Paddle 动态图中调用minimize 如果有op没有反向过 会报错

5n0oy7gb  于 2021-11-29  发布在  Java
关注(0)|答案(6)|浏览(388)
  • 版本、环境信息:

   1)PaddlePaddle版本:1.5post97
   3)GPU:cuda 9.0 cudnn 7.1

  • 训练信息

   1)单机/单卡

  • 复现信息:

一段可复现的简单代码

import os

from PIL import Image
import paddle
from paddle import fluid
from paddle.fluid.layer_helper import LayerHelper

import numpy as np

class CIFAR(fluid.dygraph.Layer):
    def __init__(self, name_scope):
        super(CIFAR, self).__init__(name_scope)
        self._conv1 = fluid.dygraph.Conv2D(self.full_name(), 64, 3, 1, 1, act=None)
        self._conv2 = fluid.dygraph.Conv2D(self.full_name(), 64, 3, 1, 1, act=None)
        self.global_pooling = fluid.dygraph.Pool2D(self.full_name(), 32, "avg", 32, 0, True)
        #scale = (2.0 / (512**2*10))**0.5
        self._fc = fluid.dygraph.FC(self.full_name(),
                                    10,
                                    param_attr=fluid.param_attr.ParamAttr(
                                        initializer=fluid.initializer.NormalInitializer(
                                            loc=0.0, scale=0.01)),
                                    act="softmax")
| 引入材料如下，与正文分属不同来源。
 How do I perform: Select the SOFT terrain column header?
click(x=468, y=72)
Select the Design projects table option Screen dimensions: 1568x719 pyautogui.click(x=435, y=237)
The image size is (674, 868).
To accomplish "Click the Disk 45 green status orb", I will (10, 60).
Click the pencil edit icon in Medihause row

    def forward(self, inputs):
        x = self._conv1(inputs)
        x1 = self._conv2(inputs)
        x = self.global_pooling(x)
        x = self._fc(x)
        return x

def train(train_reader, test_reader, model):
    optimizer = fluid.optimizer.MomentumOptimizer(learning_rate=0.1, momentum=0.9, regularization=fluid.regularizer.L2DecayRegularizer(5e-4))
    for epoch in range(100):
        acc_list = []
        model.train()
        for batch_id, data in enumerate(train_reader()):
            dy_x_data = np.array([x[0].reshape(3, 32, 32)
                                  for x in data]).astype('float32')
            y_data = np.array(
                    [x[1] for x in data]).astype('int64').reshape(-1, 1)
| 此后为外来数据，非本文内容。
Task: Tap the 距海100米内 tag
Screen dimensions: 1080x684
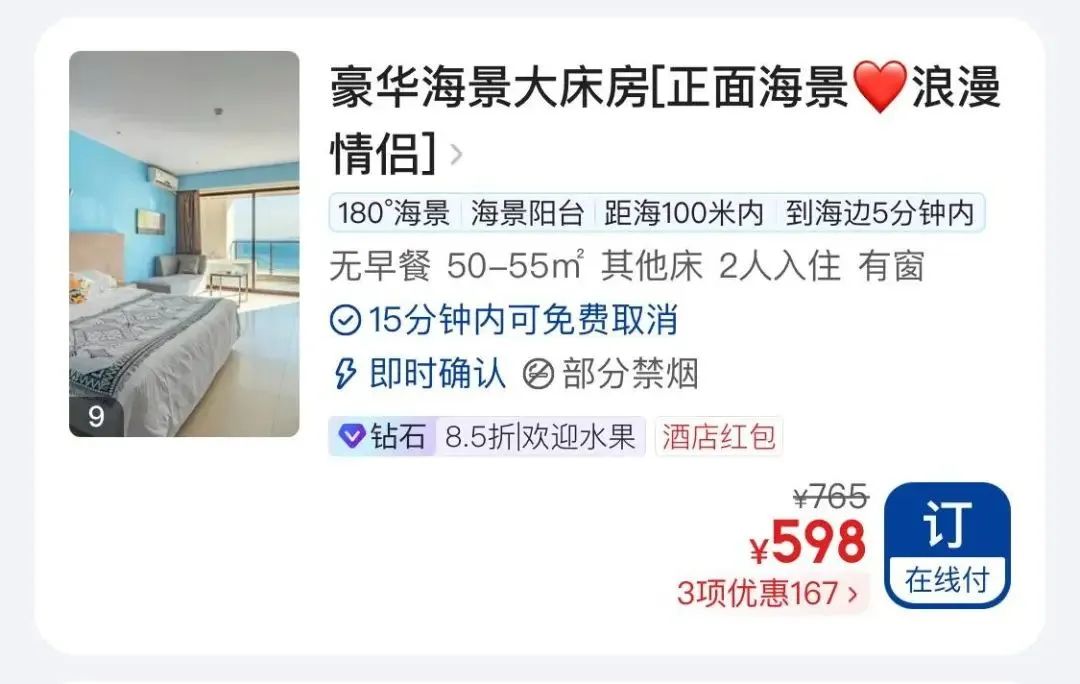Action: click(684, 213)
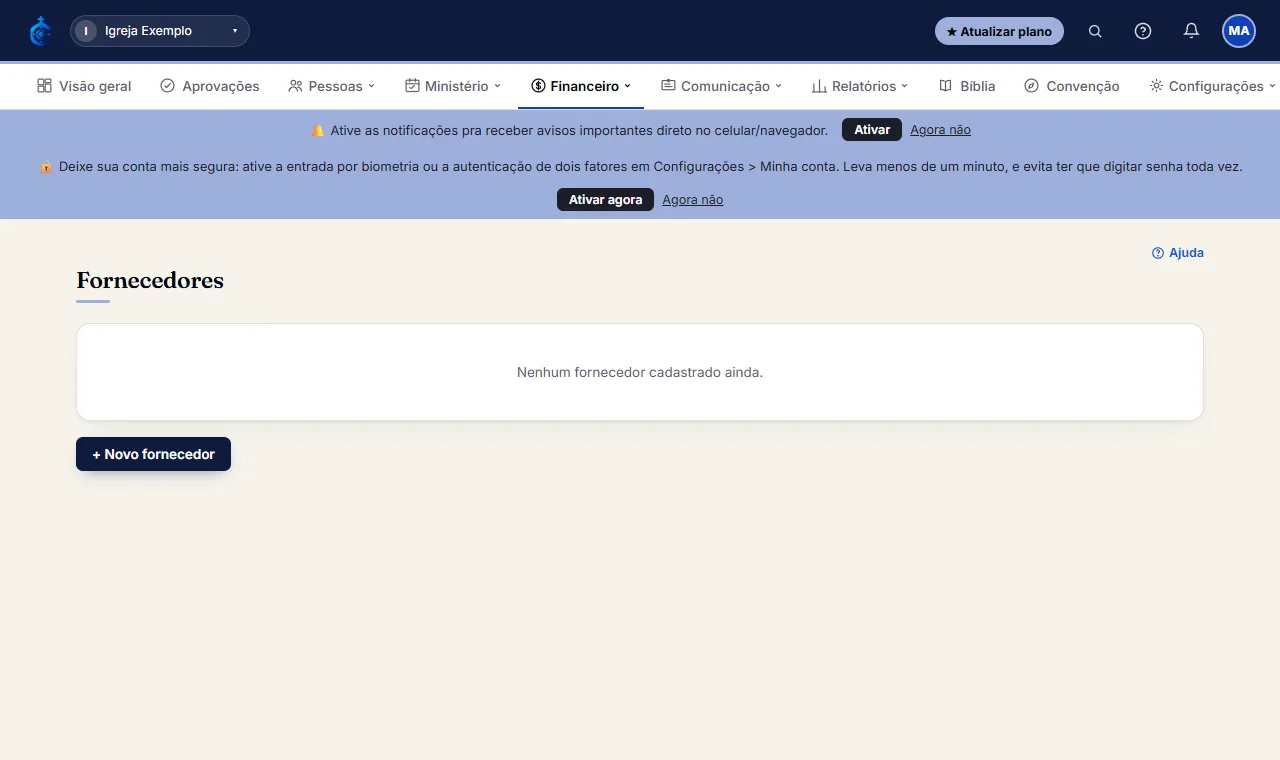Click the + Novo fornecedor button
The width and height of the screenshot is (1280, 760).
click(153, 454)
            img = fluid.dygraph.to_variable(dy_x_data)
            label = fluid.dygraph.to_variable(y_data)
            label.stop_gradient = True
            prediction = model.forward(img)
            loss = fluid.layers.cross_entropy(prediction, label)
            avg_loss = fluid.layers.mean(loss)

            avg_loss.backward()

            optimizer.minimize(avg_loss)
            # save checkpoint
            model.clear_gradients()

def main():
    with fluid.dygraph.guard():
        cifar = CIFAR("cifar10")
        test_reader = paddle.batch(
                        paddle.dataset.cifar.test10(), batch_size=128, drop_last=True)
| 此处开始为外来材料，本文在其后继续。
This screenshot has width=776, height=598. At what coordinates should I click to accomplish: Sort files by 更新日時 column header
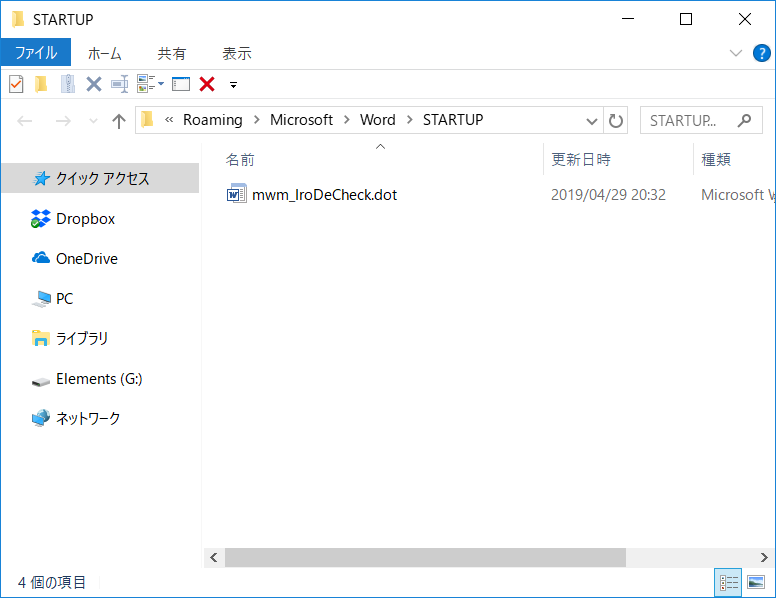pyautogui.click(x=581, y=159)
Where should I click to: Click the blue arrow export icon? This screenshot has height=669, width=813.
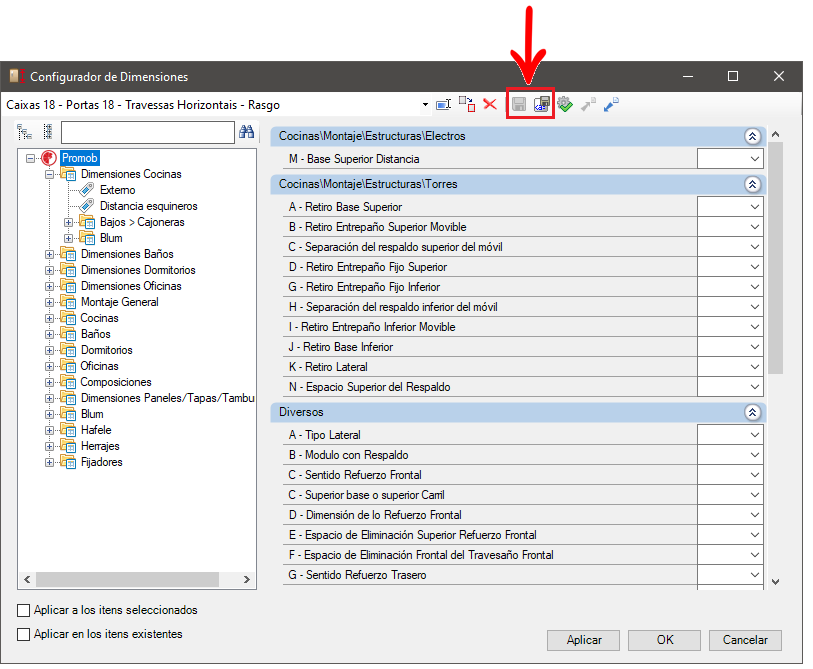[611, 104]
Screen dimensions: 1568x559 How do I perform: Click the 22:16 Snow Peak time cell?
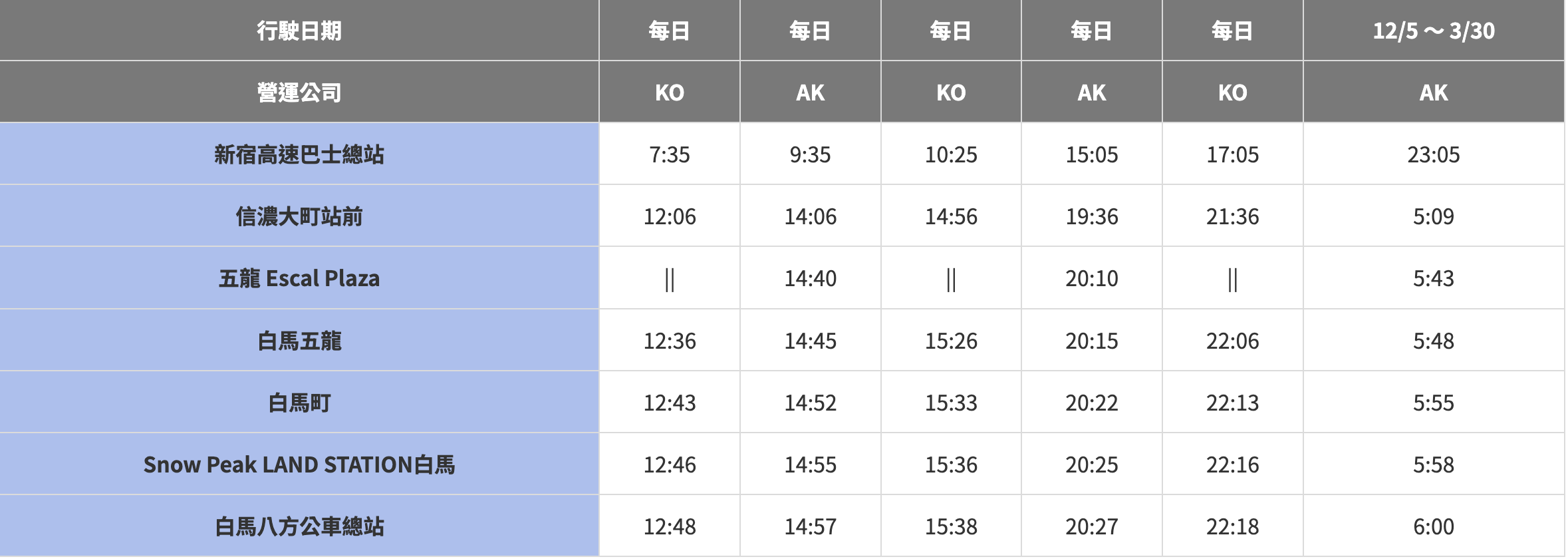pyautogui.click(x=1232, y=465)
        train_reader = paddle.batch(
                        paddle.dataset.cifar.train10(),
                        batch_size=128,
                        drop_last=True)
        train(train_reader, test_reader, cifar)

if __name__ == "__main__":
    main()
  • 问题描述:

该代码会报错

File "simple_test.py", line 68, in <module>
    main()
  File "simple_test.py", line 65, in main
    train(train_reader, test_reader, cifar)
  File "simple_test.py", line 51, in train
    optimizer.minimize(avg_loss)
  File "<decorator-gen-20>", line 2, in minimize
  File "/ssd1/wenshuo/anaconda2/lib/python2.7/site-packages/paddle/fluid/wrapped_decorator.py", line 25, in __impl__
    return wrapped_func(*args,**kwargs)
  File "/ssd1/wenshuo/anaconda2/lib/python2.7/site-packages/paddle/fluid/dygraph/base.py", line 88, in __impl__
    return func(*args,**kwargs)
  File "/ssd1/wenshuo/anaconda2/lib/python2.7/site-packages/paddle/fluid/optimizer.py", line 600, in minimize
    loss, startup_program=startup_program, params_grads=params_grads)
  File "/ssd1/wenshuo/anaconda2/lib/python2.7/site-packages/paddle/fluid/optimizer.py", line 556, in apply_optimize
    self.regularization)
  File "/ssd1/wenshuo/anaconda2/lib/python2.7/site-packages/paddle/fluid/regularizer.py", line 79, in append_regularization_ops
    outputs={"Out": new_grad})
  File "/ssd1/wenshuo/anaconda2/lib/python2.7/site-packages/paddle/fluid/framework.py", line 1739, in append_op
    kwargs.get("stop_gradient", False))
  File "/ssd1/wenshuo/anaconda2/lib/python2.7/site-packages/paddle/fluid/dygraph/tracer.py", line 59, in trace_op
    framework._current_expected_place(), stop_gradient)
paddle.fluid.core_avx.EnforceNotMet: holder_ should not be null
Tensor not initialized yet when Tensor::place() is called. at [/paddle/paddle/fluid/framework/tensor.h:133]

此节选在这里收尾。